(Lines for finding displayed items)
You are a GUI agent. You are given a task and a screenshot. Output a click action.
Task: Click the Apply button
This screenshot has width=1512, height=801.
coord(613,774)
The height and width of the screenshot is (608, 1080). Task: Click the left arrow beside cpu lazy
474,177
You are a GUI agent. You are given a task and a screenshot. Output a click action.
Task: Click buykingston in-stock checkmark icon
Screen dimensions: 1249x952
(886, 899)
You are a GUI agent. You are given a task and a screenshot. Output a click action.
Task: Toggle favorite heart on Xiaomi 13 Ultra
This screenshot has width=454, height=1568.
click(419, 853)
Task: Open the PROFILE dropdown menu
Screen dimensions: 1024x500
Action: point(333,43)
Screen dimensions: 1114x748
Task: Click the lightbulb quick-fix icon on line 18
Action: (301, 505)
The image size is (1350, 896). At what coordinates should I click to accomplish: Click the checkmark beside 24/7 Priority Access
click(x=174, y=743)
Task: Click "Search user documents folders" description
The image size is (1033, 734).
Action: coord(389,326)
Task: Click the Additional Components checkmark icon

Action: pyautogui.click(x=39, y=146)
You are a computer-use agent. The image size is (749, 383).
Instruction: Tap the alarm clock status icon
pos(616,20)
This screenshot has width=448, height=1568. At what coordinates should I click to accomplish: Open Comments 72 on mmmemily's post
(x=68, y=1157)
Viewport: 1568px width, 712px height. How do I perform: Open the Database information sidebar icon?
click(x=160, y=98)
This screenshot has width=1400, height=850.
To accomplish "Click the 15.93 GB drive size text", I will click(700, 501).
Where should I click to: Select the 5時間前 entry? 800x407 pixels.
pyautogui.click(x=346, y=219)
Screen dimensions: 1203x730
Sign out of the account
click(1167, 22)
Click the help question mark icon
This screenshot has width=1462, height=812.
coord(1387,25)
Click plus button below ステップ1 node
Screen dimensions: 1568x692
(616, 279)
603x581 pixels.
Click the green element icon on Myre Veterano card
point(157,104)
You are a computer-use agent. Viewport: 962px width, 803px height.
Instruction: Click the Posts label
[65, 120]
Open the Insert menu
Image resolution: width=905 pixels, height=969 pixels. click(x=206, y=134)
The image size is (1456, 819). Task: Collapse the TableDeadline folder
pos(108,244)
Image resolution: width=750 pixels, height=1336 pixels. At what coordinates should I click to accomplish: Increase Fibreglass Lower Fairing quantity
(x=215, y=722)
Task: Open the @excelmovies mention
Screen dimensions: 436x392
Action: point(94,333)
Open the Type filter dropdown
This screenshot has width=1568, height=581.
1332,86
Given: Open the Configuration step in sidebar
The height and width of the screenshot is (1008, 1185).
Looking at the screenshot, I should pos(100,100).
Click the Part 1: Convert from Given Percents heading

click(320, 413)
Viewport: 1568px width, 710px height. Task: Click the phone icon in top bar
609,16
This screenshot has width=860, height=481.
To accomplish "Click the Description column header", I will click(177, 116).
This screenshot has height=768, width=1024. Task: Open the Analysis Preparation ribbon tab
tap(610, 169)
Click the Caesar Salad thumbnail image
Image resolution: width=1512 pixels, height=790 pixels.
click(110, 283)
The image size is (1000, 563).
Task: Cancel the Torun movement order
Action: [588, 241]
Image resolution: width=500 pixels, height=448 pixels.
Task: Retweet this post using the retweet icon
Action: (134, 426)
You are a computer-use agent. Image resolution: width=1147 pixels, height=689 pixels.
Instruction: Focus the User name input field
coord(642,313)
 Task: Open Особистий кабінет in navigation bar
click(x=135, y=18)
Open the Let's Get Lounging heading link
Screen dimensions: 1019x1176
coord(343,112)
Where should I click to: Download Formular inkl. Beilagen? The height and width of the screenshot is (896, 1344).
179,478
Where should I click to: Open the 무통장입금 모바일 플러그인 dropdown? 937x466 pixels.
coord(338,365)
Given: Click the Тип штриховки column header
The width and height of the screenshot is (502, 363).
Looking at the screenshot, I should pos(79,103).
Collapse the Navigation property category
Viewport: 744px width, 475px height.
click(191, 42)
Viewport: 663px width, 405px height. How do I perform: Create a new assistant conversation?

Problem: Return every line from the one containing "Open the Insert menu" down to the one containing "coord(642,313)", both included, reproducing each without changes.

Correct response:
Open the Insert menu
Image resolution: width=905 pixels, height=969 pixels. click(x=206, y=134)
The image size is (1456, 819). Task: Collapse the TableDeadline folder
pos(108,244)
Image resolution: width=750 pixels, height=1336 pixels. At what coordinates should I click to accomplish: Increase Fibreglass Lower Fairing quantity
(x=215, y=722)
Task: Open the @excelmovies mention
Screen dimensions: 436x392
Action: point(94,333)
Open the Type filter dropdown
This screenshot has width=1568, height=581.
1332,86
Given: Open the Configuration step in sidebar
The height and width of the screenshot is (1008, 1185).
Looking at the screenshot, I should pos(100,100).
Click the Part 1: Convert from Given Percents heading

click(320, 413)
Viewport: 1568px width, 710px height. Task: Click the phone icon in top bar
609,16
This screenshot has width=860, height=481.
To accomplish "Click the Description column header", I will click(177, 116).
This screenshot has height=768, width=1024. Task: Open the Analysis Preparation ribbon tab
tap(610, 169)
Click the Caesar Salad thumbnail image
Image resolution: width=1512 pixels, height=790 pixels.
click(110, 283)
The image size is (1000, 563).
Task: Cancel the Torun movement order
Action: [588, 241]
Image resolution: width=500 pixels, height=448 pixels.
Task: Retweet this post using the retweet icon
Action: (134, 426)
You are a computer-use agent. Image resolution: width=1147 pixels, height=689 pixels.
Instruction: Focus the User name input field
coord(642,313)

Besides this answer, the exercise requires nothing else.